Contraffazione: ogni anno “bruciati” migliaia di posti di lavoro

A causa della contraffazione in Italia, ogni anno, vengono bruciati migliaia di posti di lavoro. Un’industria – quella del falso – che secondo le stime più recenti e attendibili “ruberebbe” lo 0,35% del Prodotto interno lordo annuo italiano, cancellando almeno 110 mila ruoli occupazionali. Per questo motivo, il Ministero dello Sviluppo Economico ha deciso di lanciare una nuova campagna di comunicazione che punti alla difesa della proprietà industriale, e che fino alla fine del mese di aprile coinvolgerà tv, radio e siti web, nell’auspicio di sensibilizzare produttori e consumatori sui rischi delle copie non autorizzate.


La contraffazione è d’altronde un danno non solo alla sicurezza del consumatore (che spesso entra in contatto con prodotti non certificati, esponendosi a seri rischi per la propria salute) o per il bilancio dell’Erario, quanto anche per la sopravvivenza delle imprese e per la tenuta dei posti di lavoro. Migliaia di posti e di ruoli che ogni anno vengono erosi dalla contraffazione a tutti i livelli, e che potrebbero essere forieri di buone notizie per i giovani italiani alla ricerca di un’occupazione.

Secondo quanto rivelavano pochi giorni fa i dati diffusi dal Censis, nel 2012 il valore del mercato della contraffazione si sarebbe aggirato intorno ai 6,5 miliardi di euro, contro i 6,9 miliardi di euro riscontrati nel 2010. Un calo positivo, figlio della maggiore peculiarità dei controlli effettuati al fine di scongiurare il dilagarsi del fenomeno (drammatico in alcuni settori, come quello alimentare), ma che si traduce comunque in un danno per l’economia nazionale che supera i 13,7 miliardi di euro di produzione aggiuntiva persa, con una contrazione del Pil di 5,5 miliardi di euro o, se preferite, lo 0,35% del Pil. Non solo: la produzione complessiva degli stessi beni in canali ufficiali, e non sommersi o paralleli, avrebbe permesso l’assorbimento di circa 110 mila nuovi occupati a tempo pieno, con gettito fiscale di almeno 1,7 miliardi di euro.

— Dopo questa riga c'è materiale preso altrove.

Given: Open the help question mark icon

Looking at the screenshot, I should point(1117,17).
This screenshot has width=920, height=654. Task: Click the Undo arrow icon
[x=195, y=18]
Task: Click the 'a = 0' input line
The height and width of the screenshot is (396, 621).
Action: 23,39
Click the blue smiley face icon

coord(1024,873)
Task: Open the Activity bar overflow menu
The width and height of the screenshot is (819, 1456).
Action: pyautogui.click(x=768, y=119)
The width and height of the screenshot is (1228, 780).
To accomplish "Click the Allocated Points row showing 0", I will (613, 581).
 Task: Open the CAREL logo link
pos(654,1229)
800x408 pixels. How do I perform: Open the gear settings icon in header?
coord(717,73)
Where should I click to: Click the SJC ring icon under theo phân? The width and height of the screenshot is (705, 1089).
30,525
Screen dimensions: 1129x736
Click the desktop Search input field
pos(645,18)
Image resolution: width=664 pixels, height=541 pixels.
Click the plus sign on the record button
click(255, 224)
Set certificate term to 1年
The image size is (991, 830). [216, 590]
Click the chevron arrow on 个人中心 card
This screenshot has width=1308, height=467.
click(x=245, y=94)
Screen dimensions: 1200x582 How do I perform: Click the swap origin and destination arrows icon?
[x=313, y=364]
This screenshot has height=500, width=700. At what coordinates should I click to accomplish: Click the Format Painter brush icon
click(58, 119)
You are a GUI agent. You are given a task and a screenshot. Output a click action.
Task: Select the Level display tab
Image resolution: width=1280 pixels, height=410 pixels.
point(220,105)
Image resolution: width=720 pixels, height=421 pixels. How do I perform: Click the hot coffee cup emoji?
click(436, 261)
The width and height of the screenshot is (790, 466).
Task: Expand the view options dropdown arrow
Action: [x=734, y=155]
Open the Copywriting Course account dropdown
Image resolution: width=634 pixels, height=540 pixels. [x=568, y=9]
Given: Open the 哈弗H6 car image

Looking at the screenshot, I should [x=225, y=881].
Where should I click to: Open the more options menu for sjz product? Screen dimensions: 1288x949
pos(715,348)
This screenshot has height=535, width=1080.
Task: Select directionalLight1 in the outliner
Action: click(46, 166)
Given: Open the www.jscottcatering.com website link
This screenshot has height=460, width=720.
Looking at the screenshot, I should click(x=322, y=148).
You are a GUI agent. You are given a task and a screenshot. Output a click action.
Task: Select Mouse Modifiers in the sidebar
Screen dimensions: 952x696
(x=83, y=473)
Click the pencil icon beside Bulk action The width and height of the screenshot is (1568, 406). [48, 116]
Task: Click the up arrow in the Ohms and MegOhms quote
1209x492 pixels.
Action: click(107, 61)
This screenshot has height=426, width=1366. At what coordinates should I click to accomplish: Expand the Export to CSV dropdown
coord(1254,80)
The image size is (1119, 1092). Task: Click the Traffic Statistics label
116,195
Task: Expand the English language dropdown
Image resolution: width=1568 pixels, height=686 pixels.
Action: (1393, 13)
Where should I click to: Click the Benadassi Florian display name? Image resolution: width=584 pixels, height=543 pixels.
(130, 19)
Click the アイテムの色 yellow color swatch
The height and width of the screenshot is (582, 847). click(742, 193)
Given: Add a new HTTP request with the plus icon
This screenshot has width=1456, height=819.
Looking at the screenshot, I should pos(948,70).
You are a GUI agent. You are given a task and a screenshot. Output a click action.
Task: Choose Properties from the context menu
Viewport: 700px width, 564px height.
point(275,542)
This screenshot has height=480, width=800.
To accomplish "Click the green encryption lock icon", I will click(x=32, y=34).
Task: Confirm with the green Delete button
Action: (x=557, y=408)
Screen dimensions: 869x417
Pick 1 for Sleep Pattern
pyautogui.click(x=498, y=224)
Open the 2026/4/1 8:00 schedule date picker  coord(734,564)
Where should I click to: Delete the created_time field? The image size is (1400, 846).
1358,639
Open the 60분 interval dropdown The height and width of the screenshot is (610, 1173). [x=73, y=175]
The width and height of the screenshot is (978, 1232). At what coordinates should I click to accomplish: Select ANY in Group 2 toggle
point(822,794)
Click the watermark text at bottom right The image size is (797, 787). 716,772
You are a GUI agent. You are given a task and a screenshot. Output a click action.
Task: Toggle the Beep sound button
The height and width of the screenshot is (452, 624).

Infine, il Censis ricorda come – nonostante la crisi e il dilagarsi della contraffazione – nel 2013 sia cresciuto il deposito di titoli di proprietà industriale, con consegne sulle scrivanie dell’Ufficio italiano brevetti e marchi pari a 1.664 unità, contro le 1.354 unità dell’anno precedente (+ 23 per cento su base annua). A crescere è anche il deposito di marchi, che si sviluppano dell’1,7 per cento passando da 53.699 unità a 54.626 unità, mentre dimostrano una lieve flessione i brevetti di invenzione, in contrazione dell’1,1 per cento passando da 9.218 unità a 9.115 unità. Calo anche per i modelli di utilità (- 3 per cento) e, soprattutto, per le traduzioni di brevetto europeo (in deterioramento dell’11,1 per cento).